All the modules are connected with aluminum-framed tunnels, already built and ready to be hooked up at the site.
De León speculates that ultimately, small nuclear plants will generate the power for a Mars-based station like the one being tested at UND.
“On Mars, which is farther from Sun than Earth, wind would darken solar panels over time (constant cleaning of dust),” he said. “So with what we know now, a small nuclear plant would be the most practical. The fact is, we’ve using nuclear power for decades in space to power planetary probes and other space craft.”
The density of Mars’ atmosphere is low so nothing heavy can be moved by winds, so wind power is out of the question.
“You’d need wind turbine blades half a mile long or more,” de León said. “And Martian dust storms can last three months, so dust would accumulate on solar panels—reducing or eliminating their energy-generating capabilities. Moreover, none of machines to produce oxygen, purify water, would work in such an environment. Nuclear power would meet all those needs with low maintenance requirements.”
The project was first funded in 2009 by a three year $750,000 grant. Another $750,000 grant was awarded to the UND ILMH project in 2015.
UND is one of a few facilities funded by NASA to test long-duration Mars conditions, said de León.
“We have the talent pool, the facilities, the environment and climate that provide an optimum place to test the extreme technologies needed for such a hostile place as Mars,” said de León. “We collaborate with other universities and NASA centers on long-duration missions to actually test different technologies, systems and equipment that will facilitate our travel to, and stay on, Mars.”
Teams of students already have successfully completed 10-day and 30-day missions in the ILMH. De León says much longer multi-month missions are planned now that the ILMH’s five modules are in place.
“When it becomes fully operational, we’ll issue a nation-wide call for personnel to crew the habitat so that we can do long-duration missions on regular basis,” he said.

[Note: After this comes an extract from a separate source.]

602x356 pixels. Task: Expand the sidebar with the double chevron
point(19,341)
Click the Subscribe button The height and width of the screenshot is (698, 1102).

Today’s ILMH team consists of 11 graduate students, but several dozen have been through the Space Studies program. Most of those graduates now are working for NASA or for contractors such as Lockheed Martin and Boeing. The Space Studies program’s first Ph.D. student Kavya Manyapu (who works at Boeing in Houston) will defend her dissertation next month. Manyapu is an aerospace test engineer, a designer of Boeing Company’s Commercial Spacecraft, and a participant in the Mars Society research project that will someday prepare humans for life on Mars.